While scientists tend to use stem cells as a new therapeutic strategy to treat a wide variety of diseases, scientists who study endometriosis may instead be interested in altering the stem cell pool. An assortment of literature, compiled in a review entitled “Stem Cell and Endometriosis: New Knowledge May Be Producing Novel Therapies” and published in International Journal of Clinical and Experimental Medicine, discusses how progenitor stem cells residing in the uterus and mesenchymal tissue may contribute to the etiology of endometriosis.
“The human endometrium is a dynamic tissue, which undergoes cycles of growth and regression with each menstrual cycle,” wrote Dr. Jing Yang and Dr. Fengying Huang, both from the Department of Pbstetrics and Gynecology at The Second Xiangya Hospital in China. “Adult progenitor stem cells are likely responsible for this remarkable regenerative capacity; these same progenitor stem cells may also have an enhanced capacity to generate endometriosis if shed in a retrograde fashion.” Stems cells have been shown to be present in the endometrium, as well as menstrual blood, and their presence is significantly higher in women with endometriosis, suggesting they may play a role in the condition.

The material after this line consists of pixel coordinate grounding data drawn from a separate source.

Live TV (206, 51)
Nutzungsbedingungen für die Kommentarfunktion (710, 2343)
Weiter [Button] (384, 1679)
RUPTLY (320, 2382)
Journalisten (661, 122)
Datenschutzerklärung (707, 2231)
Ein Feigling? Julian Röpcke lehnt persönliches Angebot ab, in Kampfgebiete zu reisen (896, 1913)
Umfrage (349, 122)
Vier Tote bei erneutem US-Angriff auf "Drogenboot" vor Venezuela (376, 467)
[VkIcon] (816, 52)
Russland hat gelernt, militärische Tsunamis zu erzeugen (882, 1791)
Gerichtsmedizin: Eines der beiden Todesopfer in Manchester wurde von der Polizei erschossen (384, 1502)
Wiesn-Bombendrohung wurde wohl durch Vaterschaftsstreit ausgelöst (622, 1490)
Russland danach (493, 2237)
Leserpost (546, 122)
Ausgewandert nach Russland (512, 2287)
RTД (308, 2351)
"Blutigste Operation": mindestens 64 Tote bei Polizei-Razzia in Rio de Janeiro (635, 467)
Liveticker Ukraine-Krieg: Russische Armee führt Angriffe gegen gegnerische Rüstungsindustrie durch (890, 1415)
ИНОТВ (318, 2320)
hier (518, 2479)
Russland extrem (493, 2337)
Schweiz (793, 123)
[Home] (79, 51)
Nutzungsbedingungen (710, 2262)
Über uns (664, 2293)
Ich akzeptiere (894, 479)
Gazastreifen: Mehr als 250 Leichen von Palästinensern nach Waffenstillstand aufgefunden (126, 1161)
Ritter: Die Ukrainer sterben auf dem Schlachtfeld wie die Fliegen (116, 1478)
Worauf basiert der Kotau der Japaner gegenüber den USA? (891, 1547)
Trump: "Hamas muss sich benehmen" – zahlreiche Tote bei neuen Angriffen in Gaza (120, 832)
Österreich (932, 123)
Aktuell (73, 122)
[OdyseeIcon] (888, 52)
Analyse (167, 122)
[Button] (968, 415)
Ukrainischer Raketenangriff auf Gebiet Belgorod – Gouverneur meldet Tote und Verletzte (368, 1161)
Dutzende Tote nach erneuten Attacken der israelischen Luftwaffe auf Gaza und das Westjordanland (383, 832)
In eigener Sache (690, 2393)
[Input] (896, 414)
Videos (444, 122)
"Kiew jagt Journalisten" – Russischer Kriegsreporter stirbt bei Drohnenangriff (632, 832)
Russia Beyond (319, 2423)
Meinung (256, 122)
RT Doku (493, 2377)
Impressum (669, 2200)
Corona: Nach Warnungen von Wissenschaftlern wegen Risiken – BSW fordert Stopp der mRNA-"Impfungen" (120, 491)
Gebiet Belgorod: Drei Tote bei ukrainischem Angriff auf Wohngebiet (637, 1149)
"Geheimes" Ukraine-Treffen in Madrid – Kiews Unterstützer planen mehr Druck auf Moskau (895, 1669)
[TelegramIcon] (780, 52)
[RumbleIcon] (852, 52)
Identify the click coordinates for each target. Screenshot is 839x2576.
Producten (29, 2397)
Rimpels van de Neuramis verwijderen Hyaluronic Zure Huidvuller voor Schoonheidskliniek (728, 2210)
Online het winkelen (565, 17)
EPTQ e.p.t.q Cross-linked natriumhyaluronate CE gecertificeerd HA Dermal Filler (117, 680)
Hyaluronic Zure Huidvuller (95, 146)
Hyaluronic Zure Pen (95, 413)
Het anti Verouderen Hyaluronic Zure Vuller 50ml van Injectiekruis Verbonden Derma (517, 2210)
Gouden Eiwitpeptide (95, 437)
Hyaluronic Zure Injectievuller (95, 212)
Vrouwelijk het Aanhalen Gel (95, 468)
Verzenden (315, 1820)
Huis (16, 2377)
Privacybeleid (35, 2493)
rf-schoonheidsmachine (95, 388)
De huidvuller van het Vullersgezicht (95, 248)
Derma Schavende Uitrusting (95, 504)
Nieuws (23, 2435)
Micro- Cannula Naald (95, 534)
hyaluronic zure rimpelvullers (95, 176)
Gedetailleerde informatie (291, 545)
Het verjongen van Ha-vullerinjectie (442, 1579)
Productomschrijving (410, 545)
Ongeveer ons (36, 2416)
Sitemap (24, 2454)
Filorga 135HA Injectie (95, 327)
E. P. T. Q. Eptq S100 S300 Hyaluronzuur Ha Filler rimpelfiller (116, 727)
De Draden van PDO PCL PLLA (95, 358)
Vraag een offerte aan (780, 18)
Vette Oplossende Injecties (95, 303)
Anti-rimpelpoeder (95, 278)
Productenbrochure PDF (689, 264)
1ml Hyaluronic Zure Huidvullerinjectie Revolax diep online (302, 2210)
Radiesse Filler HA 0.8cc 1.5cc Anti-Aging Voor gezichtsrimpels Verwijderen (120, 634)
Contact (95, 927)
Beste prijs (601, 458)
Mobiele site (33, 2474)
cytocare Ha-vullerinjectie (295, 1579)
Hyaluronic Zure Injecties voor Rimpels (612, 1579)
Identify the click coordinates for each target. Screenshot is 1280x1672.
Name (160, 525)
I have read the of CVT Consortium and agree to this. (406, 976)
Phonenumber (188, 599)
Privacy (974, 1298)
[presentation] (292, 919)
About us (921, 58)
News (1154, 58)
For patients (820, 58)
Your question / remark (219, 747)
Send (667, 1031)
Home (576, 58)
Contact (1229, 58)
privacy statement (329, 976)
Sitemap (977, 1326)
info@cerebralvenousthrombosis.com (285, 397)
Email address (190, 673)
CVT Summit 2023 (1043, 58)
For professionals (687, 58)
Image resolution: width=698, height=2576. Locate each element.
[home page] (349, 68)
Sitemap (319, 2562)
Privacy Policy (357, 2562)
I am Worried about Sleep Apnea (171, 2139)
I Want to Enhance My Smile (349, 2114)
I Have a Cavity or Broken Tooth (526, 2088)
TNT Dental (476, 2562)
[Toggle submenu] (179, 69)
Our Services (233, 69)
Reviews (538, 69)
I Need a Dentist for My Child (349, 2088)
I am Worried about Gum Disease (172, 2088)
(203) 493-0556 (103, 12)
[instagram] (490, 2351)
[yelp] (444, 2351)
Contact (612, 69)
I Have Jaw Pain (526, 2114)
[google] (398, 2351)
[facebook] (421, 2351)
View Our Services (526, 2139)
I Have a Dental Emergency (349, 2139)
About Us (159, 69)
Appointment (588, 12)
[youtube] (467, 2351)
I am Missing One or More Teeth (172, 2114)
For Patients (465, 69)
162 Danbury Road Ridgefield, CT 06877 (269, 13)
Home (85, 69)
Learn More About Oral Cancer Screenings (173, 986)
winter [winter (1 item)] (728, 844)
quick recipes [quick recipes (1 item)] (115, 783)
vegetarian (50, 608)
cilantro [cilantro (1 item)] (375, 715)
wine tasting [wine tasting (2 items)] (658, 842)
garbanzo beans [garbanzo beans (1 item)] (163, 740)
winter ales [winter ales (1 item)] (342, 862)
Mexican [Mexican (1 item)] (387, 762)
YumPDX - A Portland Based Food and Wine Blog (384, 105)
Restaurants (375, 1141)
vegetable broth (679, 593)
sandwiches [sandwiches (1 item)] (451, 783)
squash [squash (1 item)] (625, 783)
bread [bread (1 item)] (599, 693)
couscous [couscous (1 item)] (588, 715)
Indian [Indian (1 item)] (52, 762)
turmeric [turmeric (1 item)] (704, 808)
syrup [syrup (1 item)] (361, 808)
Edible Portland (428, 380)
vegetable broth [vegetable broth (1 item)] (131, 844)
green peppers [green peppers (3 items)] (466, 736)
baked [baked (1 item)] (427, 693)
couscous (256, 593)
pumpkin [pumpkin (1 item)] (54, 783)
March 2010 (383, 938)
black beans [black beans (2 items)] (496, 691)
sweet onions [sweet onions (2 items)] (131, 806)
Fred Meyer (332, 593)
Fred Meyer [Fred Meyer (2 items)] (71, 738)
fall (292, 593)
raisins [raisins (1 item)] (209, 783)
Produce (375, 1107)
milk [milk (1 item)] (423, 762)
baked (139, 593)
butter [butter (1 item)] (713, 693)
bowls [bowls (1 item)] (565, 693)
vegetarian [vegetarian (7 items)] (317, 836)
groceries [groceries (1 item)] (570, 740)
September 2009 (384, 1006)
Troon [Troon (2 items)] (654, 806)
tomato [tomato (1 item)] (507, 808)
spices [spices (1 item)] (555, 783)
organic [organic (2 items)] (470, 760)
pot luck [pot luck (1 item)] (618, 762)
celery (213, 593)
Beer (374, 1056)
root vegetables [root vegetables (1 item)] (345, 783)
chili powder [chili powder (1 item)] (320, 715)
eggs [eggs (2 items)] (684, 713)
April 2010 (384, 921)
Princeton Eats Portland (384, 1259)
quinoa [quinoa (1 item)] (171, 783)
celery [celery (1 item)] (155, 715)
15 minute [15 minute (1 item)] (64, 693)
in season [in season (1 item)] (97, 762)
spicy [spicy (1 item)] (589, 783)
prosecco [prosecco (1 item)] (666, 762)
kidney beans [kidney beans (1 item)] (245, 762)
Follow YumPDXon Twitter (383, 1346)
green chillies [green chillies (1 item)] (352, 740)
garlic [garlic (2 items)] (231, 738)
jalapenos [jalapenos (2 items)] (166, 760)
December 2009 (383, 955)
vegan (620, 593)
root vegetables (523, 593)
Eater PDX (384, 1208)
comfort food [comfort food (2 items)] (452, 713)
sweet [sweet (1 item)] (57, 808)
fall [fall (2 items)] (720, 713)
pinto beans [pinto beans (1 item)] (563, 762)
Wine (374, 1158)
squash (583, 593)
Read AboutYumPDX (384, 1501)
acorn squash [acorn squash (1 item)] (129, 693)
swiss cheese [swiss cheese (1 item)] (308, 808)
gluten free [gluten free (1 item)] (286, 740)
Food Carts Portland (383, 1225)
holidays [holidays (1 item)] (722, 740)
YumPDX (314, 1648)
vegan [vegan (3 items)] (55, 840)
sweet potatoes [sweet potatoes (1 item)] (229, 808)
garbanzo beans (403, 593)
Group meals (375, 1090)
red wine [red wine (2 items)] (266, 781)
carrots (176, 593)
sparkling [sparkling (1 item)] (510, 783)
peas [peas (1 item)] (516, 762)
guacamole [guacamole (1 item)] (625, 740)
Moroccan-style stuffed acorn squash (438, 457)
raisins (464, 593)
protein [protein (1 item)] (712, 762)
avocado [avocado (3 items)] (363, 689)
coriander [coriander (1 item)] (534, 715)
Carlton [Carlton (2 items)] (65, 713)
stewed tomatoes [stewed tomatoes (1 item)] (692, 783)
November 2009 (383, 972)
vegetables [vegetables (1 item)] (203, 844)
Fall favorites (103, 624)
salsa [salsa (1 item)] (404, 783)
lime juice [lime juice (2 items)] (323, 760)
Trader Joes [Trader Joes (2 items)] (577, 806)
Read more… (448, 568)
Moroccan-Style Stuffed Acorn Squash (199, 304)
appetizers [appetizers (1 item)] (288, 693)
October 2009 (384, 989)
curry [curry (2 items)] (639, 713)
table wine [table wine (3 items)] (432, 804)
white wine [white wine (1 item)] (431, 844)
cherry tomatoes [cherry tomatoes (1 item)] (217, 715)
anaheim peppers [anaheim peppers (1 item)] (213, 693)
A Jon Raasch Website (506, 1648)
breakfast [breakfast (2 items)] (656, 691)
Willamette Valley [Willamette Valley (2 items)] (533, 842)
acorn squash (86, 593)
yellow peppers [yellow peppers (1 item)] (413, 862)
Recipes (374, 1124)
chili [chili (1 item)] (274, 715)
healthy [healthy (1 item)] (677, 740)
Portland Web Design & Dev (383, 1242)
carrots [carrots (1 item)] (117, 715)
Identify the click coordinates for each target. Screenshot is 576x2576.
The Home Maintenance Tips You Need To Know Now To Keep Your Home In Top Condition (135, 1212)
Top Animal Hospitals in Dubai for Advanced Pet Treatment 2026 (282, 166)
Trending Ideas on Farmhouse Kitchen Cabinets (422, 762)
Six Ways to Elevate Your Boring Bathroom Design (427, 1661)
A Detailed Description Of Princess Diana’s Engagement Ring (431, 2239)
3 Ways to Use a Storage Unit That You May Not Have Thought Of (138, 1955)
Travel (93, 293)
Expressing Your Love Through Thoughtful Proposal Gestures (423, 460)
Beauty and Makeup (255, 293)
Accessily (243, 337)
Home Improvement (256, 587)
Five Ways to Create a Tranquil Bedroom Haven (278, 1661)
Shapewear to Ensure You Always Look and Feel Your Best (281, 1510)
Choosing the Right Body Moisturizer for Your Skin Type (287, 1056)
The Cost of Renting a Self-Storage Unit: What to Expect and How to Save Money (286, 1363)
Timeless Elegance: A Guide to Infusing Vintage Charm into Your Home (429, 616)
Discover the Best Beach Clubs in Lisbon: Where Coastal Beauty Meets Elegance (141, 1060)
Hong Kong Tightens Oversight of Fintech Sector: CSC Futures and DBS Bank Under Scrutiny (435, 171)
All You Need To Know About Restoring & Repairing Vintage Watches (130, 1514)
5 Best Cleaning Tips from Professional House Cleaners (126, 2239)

Investigating further, researchers have shown that some of the cells in endometriosis lesions are clones of each other, leading to the hypothesis that these cells came from one parent stem cell. Other studies have shown that stem cell-related gene expression of SOX2, NANOG, and OCT4 is significantly higher in the endometrium of women in the age of reproduction. In particular, SOX2 and NANOG are significantly higher in ectopic endometrium in women with endometriosis. The higher expression indicates these genes may play a greater role in regulating endometrial stem cells in women with endometriosis.
Despite the variety of studies, there is not a clear picture of how stem cells are involved in endometriosis. However, researchers are using the knowledge they do have to develop treatments for the condition. “A better comprehension of the pathogenesis of endometriosis could help in developing new, more effective, non-hormonal medication, which can inhibit disease development and alleviate pain or infertility without inhibition of ovulation and menstruation,” wrote Dr. Yang and Dr. Huang. “The identification of the different stem cell populations in ectopic endometrium could provide a potential therapeutic target for this frequent and invaliding disease.”
For example, if stem cells in the mesenchyme, known as mesenchymal stem cells (MSCs), are the main contributors towards this pathogenesis, tyrosine kinase inhibitors such as sorafenib may decrease the capacity of MSCs to proliferate, migrate, and induce blood vessel growth in ectopic endometrial tissue. Any number of combinations may be interesting to test, providing a number of new opportunities to treat women with endometriosis.